TASK DETAILS:
Print the data below line for line, with no changes.

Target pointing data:
= = = = = = =
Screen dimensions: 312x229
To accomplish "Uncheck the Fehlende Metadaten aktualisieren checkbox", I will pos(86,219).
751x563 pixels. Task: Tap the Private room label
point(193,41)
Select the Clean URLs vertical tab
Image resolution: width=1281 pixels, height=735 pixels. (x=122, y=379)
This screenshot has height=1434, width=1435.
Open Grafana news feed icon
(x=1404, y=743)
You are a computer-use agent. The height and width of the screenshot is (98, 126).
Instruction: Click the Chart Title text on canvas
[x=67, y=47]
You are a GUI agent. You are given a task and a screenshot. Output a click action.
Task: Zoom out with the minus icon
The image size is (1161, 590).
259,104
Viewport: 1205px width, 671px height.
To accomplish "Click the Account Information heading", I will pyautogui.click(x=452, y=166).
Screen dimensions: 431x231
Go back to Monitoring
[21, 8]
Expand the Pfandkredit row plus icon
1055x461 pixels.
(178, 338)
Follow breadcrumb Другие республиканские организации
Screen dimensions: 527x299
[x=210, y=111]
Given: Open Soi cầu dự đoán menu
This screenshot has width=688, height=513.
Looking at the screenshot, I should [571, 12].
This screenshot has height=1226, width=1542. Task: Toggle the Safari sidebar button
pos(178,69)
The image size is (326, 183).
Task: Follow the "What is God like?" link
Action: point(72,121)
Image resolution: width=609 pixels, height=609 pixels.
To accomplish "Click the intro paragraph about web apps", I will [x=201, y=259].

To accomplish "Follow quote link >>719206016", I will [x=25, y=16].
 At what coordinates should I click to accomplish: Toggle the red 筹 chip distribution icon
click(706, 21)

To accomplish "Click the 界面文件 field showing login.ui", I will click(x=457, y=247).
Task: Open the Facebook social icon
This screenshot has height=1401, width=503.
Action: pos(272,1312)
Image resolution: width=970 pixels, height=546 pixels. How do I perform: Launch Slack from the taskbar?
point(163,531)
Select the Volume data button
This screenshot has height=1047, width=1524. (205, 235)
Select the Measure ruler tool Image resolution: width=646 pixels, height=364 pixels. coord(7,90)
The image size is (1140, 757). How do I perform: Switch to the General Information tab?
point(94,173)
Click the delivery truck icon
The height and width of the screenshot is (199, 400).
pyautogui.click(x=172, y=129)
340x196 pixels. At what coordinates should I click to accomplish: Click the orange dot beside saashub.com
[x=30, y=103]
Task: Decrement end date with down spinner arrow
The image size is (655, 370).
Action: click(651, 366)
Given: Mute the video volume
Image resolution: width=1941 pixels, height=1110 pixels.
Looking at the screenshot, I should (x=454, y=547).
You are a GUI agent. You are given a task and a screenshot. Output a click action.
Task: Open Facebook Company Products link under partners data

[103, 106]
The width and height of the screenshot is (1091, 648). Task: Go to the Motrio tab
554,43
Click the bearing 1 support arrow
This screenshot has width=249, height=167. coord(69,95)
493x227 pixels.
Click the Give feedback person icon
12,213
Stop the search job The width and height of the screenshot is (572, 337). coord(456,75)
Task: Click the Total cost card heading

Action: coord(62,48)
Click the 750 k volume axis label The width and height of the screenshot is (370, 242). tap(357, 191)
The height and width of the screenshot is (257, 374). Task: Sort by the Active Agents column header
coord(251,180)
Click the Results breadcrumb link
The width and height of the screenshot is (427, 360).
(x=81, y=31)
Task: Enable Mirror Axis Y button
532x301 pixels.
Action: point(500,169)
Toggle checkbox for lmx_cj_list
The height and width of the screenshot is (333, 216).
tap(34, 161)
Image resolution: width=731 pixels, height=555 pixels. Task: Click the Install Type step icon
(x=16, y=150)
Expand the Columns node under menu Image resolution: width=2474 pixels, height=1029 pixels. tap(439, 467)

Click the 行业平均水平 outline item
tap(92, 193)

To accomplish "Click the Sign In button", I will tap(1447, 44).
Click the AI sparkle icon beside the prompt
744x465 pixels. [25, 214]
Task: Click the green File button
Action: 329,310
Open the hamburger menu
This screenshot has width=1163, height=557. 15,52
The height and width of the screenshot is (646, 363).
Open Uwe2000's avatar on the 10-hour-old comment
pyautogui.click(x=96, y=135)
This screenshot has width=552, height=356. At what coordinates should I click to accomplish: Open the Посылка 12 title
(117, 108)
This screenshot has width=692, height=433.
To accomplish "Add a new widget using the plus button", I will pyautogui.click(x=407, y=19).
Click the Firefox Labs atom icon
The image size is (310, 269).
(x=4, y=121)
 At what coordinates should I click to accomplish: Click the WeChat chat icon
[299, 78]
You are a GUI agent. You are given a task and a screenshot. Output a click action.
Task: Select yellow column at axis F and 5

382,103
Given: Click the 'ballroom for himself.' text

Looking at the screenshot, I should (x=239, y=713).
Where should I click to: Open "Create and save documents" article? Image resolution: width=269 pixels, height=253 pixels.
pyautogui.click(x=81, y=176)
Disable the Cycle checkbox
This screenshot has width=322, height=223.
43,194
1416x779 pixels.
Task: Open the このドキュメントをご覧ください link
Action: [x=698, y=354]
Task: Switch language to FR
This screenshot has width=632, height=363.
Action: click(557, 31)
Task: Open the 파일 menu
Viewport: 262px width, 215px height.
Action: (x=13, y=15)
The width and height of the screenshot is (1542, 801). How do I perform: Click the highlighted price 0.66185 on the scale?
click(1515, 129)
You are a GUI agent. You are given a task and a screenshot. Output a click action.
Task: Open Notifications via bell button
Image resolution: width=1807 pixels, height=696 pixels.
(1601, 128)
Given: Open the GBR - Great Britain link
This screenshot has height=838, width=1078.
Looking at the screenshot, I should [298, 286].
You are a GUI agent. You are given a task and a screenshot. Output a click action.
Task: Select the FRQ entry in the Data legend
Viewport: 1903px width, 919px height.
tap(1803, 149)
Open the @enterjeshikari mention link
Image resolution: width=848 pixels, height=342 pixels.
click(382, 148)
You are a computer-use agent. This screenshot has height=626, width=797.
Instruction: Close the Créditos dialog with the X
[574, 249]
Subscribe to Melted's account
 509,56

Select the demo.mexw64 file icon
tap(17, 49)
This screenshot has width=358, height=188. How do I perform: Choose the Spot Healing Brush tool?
= = = = = = =
ANSWER:
Screen dimensions: 312x229
To accomplish "Uncheck the Fehlende Metadaten aktualisieren checkbox", I will pos(86,219).
751x563 pixels. Task: Tap the Private room label
point(193,41)
Select the Clean URLs vertical tab
Image resolution: width=1281 pixels, height=735 pixels. (x=122, y=379)
This screenshot has height=1434, width=1435.
Open Grafana news feed icon
(x=1404, y=743)
You are a computer-use agent. The height and width of the screenshot is (98, 126).
Instruction: Click the Chart Title text on canvas
[x=67, y=47]
You are a GUI agent. You are given a task and a screenshot. Output a click action.
Task: Zoom out with the minus icon
The image size is (1161, 590).
259,104
Viewport: 1205px width, 671px height.
To accomplish "Click the Account Information heading", I will pyautogui.click(x=452, y=166).
Screen dimensions: 431x231
Go back to Monitoring
[21, 8]
Expand the Pfandkredit row plus icon
1055x461 pixels.
(178, 338)
Follow breadcrumb Другие республиканские организации
Screen dimensions: 527x299
[x=210, y=111]
Given: Open Soi cầu dự đoán menu
This screenshot has width=688, height=513.
Looking at the screenshot, I should [571, 12].
This screenshot has height=1226, width=1542. Task: Toggle the Safari sidebar button
pos(178,69)
The image size is (326, 183).
Task: Follow the "What is God like?" link
Action: point(72,121)
Image resolution: width=609 pixels, height=609 pixels.
To accomplish "Click the intro paragraph about web apps", I will [x=201, y=259].

To accomplish "Follow quote link >>719206016", I will [x=25, y=16].
 At what coordinates should I click to accomplish: Toggle the red 筹 chip distribution icon
click(706, 21)

To accomplish "Click the 界面文件 field showing login.ui", I will click(x=457, y=247).
Task: Open the Facebook social icon
This screenshot has height=1401, width=503.
Action: pos(272,1312)
Image resolution: width=970 pixels, height=546 pixels. How do I perform: Launch Slack from the taskbar?
point(163,531)
Select the Volume data button
This screenshot has height=1047, width=1524. (205, 235)
Select the Measure ruler tool Image resolution: width=646 pixels, height=364 pixels. coord(7,90)
The image size is (1140, 757). How do I perform: Switch to the General Information tab?
point(94,173)
Click the delivery truck icon
The height and width of the screenshot is (199, 400).
pyautogui.click(x=172, y=129)
340x196 pixels. At what coordinates should I click to accomplish: Click the orange dot beside saashub.com
[x=30, y=103]
Task: Decrement end date with down spinner arrow
The image size is (655, 370).
Action: click(651, 366)
Given: Mute the video volume
Image resolution: width=1941 pixels, height=1110 pixels.
Looking at the screenshot, I should (x=454, y=547).
You are a GUI agent. You are given a task and a screenshot. Output a click action.
Task: Open Facebook Company Products link under partners data

[103, 106]
The width and height of the screenshot is (1091, 648). Task: Go to the Motrio tab
554,43
Click the bearing 1 support arrow
This screenshot has width=249, height=167. coord(69,95)
493x227 pixels.
Click the Give feedback person icon
12,213
Stop the search job The width and height of the screenshot is (572, 337). coord(456,75)
Task: Click the Total cost card heading

Action: coord(62,48)
Click the 750 k volume axis label The width and height of the screenshot is (370, 242). tap(357, 191)
The height and width of the screenshot is (257, 374). Task: Sort by the Active Agents column header
coord(251,180)
Click the Results breadcrumb link
The width and height of the screenshot is (427, 360).
(x=81, y=31)
Task: Enable Mirror Axis Y button
532x301 pixels.
Action: point(500,169)
Toggle checkbox for lmx_cj_list
The height and width of the screenshot is (333, 216).
tap(34, 161)
Image resolution: width=731 pixels, height=555 pixels. Task: Click the Install Type step icon
(x=16, y=150)
Expand the Columns node under menu Image resolution: width=2474 pixels, height=1029 pixels. tap(439, 467)

Click the 行业平均水平 outline item
tap(92, 193)

To accomplish "Click the Sign In button", I will tap(1447, 44).
Click the AI sparkle icon beside the prompt
744x465 pixels. [25, 214]
Task: Click the green File button
Action: 329,310
Open the hamburger menu
This screenshot has width=1163, height=557. 15,52
The height and width of the screenshot is (646, 363).
Open Uwe2000's avatar on the 10-hour-old comment
pyautogui.click(x=96, y=135)
This screenshot has width=552, height=356. At what coordinates should I click to accomplish: Open the Посылка 12 title
(117, 108)
This screenshot has width=692, height=433.
To accomplish "Add a new widget using the plus button", I will pyautogui.click(x=407, y=19).
Click the Firefox Labs atom icon
The image size is (310, 269).
(x=4, y=121)
 At what coordinates should I click to accomplish: Click the WeChat chat icon
[299, 78]
You are a GUI agent. You are given a task and a screenshot. Output a click action.
Task: Select yellow column at axis F and 5

382,103
Given: Click the 'ballroom for himself.' text

Looking at the screenshot, I should (x=239, y=713).
Where should I click to: Open "Create and save documents" article? Image resolution: width=269 pixels, height=253 pixels.
pyautogui.click(x=81, y=176)
Disable the Cycle checkbox
This screenshot has width=322, height=223.
43,194
1416x779 pixels.
Task: Open the このドキュメントをご覧ください link
Action: [x=698, y=354]
Task: Switch language to FR
This screenshot has width=632, height=363.
Action: click(557, 31)
Task: Open the 파일 menu
Viewport: 262px width, 215px height.
Action: (x=13, y=15)
The width and height of the screenshot is (1542, 801). How do I perform: Click the highlighted price 0.66185 on the scale?
click(1515, 129)
You are a GUI agent. You are given a task and a screenshot. Output a click action.
Task: Open Notifications via bell button
Image resolution: width=1807 pixels, height=696 pixels.
(1601, 128)
Given: Open the GBR - Great Britain link
This screenshot has height=838, width=1078.
Looking at the screenshot, I should [298, 286].
You are a GUI agent. You are given a task and a screenshot. Output a click action.
Task: Select the FRQ entry in the Data legend
Viewport: 1903px width, 919px height.
tap(1803, 149)
Open the @enterjeshikari mention link
Image resolution: width=848 pixels, height=342 pixels.
click(382, 148)
You are a computer-use agent. This screenshot has height=626, width=797.
Instruction: Close the Créditos dialog with the X
[574, 249]
Subscribe to Melted's account
 509,56

Select the demo.mexw64 file icon
tap(17, 49)
This screenshot has width=358, height=188. How do I perform: Choose the Spot Healing Brush tool?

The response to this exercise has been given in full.